Monday, September 24, 2007

Mysterious Team vs. Plan Team

I don't buy into most binary systems, but this one seems pretty solid. Everyone on Earth is a member of either Mysterious Team or Plan Team. At Evan's preschool, where this dialectic originated, it was purely a matter of gender. If you were a boy, you were on Mysterious Team. Girl, Plan Team. In the adult world, it's more complicated. It's entirely possible to be a woman and be on Mysterious Team, although men remain disproportionately represented there. Some of my grownup writer friends and I have chosen sides, and have spent a lot of time debating the merits of each. After several good-natured but slightly barbed exchanges, my friend Jason (a Man on Plan) pointed out that the two terms were being used as shorthand for "You guys are really boring" and "You guys are really flaky." The realities of Mysterious Team and Plan Team are, of course, infinitely more nuanced than that.
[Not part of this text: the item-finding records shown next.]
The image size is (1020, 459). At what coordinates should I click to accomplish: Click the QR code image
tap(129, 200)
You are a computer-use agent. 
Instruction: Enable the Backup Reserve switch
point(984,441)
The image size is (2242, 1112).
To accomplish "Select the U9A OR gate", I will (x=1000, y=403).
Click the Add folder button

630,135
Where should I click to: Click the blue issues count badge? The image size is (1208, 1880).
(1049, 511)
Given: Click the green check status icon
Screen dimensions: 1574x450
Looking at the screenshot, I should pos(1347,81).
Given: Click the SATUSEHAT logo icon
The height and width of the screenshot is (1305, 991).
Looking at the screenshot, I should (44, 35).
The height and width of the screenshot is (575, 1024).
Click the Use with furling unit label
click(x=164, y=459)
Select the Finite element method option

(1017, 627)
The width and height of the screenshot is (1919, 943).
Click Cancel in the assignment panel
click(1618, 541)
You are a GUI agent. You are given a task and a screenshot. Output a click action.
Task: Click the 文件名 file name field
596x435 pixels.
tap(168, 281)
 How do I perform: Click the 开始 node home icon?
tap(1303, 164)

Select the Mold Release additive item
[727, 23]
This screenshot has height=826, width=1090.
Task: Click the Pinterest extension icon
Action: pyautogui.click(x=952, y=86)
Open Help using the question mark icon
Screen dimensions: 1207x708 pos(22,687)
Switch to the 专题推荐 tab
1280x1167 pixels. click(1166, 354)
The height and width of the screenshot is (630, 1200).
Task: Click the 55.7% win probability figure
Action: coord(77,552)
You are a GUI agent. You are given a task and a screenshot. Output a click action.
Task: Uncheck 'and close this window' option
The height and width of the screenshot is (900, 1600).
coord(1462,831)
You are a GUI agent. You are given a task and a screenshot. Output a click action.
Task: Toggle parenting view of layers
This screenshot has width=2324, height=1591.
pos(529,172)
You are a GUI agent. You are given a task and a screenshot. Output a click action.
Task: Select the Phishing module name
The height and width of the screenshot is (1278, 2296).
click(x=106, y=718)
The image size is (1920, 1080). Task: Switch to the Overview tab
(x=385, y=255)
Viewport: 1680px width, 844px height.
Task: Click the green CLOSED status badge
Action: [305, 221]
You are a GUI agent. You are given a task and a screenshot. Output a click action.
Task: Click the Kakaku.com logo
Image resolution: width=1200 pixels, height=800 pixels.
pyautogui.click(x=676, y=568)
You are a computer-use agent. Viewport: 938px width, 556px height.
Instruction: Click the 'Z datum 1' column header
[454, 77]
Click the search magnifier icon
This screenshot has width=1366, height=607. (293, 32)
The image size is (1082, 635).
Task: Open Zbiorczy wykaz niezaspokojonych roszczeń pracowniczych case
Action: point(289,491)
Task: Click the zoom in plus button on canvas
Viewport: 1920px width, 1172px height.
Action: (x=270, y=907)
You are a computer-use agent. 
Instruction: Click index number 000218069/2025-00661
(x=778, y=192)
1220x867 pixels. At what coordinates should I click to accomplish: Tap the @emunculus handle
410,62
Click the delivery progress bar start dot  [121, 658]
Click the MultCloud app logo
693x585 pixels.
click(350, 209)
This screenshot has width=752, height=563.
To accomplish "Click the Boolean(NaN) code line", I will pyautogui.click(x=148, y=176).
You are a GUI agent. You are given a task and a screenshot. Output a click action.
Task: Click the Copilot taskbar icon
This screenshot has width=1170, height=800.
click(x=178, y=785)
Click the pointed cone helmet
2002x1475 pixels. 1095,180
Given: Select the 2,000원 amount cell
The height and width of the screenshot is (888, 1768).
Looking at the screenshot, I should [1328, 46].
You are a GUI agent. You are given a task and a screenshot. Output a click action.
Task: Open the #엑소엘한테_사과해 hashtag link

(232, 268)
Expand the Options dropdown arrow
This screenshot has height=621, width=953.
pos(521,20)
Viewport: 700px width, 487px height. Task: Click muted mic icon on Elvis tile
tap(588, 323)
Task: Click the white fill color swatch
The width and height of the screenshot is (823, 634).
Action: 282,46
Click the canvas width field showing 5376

In his poem "Under Which Lyre," W.H. Auden traces the lineage of both teams back to the Greek Gods:

The sons of Hermes love to play
And only do their best when they
Are told they oughtn’t;
Apollo’s children never shrink
From boring jobs but have to think
Their work important.

Related by antithesis,
A compromise between us is
Impossible;
Respect perhaps but friendship never:
Falstaff the fool confronts forever
The prig Prince Hal.

If he would leave the self alone,
Apollo’s welcome to the throne,
Fasces and falcons;
He loves to rule, has always done it;
The earth would soon, did Hermes run it,
Be like the Balkans.

But jealous of our god of dreams,
His common-sense in secret schemes
To rule the heart;
Unable to invent the lyre,
Creates with simulated fire
Official art.

And when he occupies a college,
Truth is replaced by Useful Knowledge;
He pays particular
Attention to Commercial Thought,
Public Relations, Hygiene, Sport,
In his curricula.

For my part, I think I've come up with even better team mascots than Hermes and Apollo, or even Falstaff and Hal:

Mysterious Team = Ernie
Plan Team = Bert

You can perhaps guess which team I'm on, and where my sympathies lie. Evan recently explained to us that Mysterious Team members *do* make plans. They just make mysterious plans. He added that "girls can be invited to be on Mysterious Team, and boys can be invited to be on Plan Team." However, he said, he would always be on Mysterious Team, and Sage, when she came of age, was going to be on Plan Team. This struck us as appropriate, since Sage was, well, planned, and Evan was a surprise (if not exactly a mystery).

1 comment:

Emily said...

My fiancee and I learned this terminology one weekend last spring at Eric's house. Immediately recognizing the dynamic, it has fallen into the heavy rotation of our relationship-talk. It has even developed spin-offs, including "days of mystery." (A day where nothing is planned, and things just happen.)

Unfortunately, we've found that you cannot "mystery" a wedding. Or you can, but I think the other word for that is "common law" and it takes a very long time.